## Problem
Copy out the records from the line with "Given: Open the beige jacket photo attachment" to the line with "pyautogui.click(x=223, y=217)", keeping both of those lines.

## Stored records
-- start --
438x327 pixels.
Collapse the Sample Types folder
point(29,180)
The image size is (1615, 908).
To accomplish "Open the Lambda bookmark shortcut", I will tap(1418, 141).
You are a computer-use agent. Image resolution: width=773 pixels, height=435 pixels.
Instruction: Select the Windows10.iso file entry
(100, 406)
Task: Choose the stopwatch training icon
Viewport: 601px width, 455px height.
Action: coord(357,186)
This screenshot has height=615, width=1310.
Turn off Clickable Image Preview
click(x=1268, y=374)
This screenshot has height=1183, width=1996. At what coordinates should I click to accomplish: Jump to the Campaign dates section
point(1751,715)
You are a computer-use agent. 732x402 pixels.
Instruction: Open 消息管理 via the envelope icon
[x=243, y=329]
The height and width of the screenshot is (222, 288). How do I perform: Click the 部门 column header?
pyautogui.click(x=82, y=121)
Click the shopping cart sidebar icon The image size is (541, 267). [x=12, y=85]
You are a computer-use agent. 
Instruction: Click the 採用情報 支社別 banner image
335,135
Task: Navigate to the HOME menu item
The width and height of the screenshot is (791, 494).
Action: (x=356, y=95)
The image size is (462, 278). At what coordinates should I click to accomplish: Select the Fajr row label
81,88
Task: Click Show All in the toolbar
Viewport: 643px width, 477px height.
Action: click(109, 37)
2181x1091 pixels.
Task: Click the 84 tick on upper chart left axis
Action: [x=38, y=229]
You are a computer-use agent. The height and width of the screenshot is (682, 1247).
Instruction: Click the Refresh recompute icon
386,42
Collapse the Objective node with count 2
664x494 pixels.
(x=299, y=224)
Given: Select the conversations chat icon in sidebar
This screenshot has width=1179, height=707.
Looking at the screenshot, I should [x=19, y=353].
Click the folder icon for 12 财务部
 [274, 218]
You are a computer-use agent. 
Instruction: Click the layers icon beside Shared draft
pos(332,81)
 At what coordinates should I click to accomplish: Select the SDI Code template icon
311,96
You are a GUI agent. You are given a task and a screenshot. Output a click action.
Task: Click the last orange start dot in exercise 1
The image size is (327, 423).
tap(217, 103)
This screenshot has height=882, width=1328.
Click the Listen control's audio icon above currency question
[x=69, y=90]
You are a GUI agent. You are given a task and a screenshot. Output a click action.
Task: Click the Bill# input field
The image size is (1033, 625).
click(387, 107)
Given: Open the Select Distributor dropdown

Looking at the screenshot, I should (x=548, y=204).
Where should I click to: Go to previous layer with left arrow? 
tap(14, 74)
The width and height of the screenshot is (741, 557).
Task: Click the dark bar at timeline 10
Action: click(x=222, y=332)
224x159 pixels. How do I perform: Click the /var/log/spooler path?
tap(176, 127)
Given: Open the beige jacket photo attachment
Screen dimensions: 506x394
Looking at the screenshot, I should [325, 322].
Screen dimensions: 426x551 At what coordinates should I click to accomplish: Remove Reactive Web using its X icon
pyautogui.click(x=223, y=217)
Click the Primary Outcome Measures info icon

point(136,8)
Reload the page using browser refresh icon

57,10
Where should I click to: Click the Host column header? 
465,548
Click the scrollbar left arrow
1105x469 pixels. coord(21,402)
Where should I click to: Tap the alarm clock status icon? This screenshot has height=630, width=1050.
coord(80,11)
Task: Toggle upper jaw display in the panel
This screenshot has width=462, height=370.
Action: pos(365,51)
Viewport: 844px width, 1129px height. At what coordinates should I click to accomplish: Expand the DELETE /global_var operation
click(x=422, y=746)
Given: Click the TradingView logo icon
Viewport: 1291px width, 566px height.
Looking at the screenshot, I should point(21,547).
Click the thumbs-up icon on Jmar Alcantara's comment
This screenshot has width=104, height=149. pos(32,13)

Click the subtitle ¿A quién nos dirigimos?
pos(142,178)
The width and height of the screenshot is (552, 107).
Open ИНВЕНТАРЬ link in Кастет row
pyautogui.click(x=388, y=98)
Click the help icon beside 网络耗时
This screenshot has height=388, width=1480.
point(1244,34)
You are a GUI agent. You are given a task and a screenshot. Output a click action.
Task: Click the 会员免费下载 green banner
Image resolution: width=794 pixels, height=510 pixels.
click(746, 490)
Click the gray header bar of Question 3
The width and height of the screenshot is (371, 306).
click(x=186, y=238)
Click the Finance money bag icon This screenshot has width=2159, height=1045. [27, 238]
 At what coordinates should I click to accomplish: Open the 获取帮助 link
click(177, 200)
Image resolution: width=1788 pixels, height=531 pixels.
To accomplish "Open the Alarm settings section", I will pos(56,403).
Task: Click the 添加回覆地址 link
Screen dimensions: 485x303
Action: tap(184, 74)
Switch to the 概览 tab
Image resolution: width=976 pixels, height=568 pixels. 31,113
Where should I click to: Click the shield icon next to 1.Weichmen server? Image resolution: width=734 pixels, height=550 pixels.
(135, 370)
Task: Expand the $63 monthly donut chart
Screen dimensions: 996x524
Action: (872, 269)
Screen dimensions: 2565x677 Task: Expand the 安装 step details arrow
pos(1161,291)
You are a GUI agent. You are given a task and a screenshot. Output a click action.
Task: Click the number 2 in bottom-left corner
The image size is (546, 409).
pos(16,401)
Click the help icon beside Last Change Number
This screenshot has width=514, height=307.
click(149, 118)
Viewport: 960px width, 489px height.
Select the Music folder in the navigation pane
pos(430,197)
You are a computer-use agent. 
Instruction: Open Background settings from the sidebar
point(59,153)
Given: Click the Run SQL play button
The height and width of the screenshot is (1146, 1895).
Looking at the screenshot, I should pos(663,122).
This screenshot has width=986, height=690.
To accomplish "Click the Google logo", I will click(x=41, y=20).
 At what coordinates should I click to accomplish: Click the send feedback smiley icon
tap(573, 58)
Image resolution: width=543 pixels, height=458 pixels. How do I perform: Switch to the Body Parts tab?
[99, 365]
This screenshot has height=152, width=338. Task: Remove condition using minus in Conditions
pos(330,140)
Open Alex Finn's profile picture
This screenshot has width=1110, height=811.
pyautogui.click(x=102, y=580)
-- end --
## In response
Given: Open the beige jacket photo attachment
Screen dimensions: 506x394
Looking at the screenshot, I should [325, 322].
Screen dimensions: 426x551 At what coordinates should I click to accomplish: Remove Reactive Web using its X icon
pyautogui.click(x=223, y=217)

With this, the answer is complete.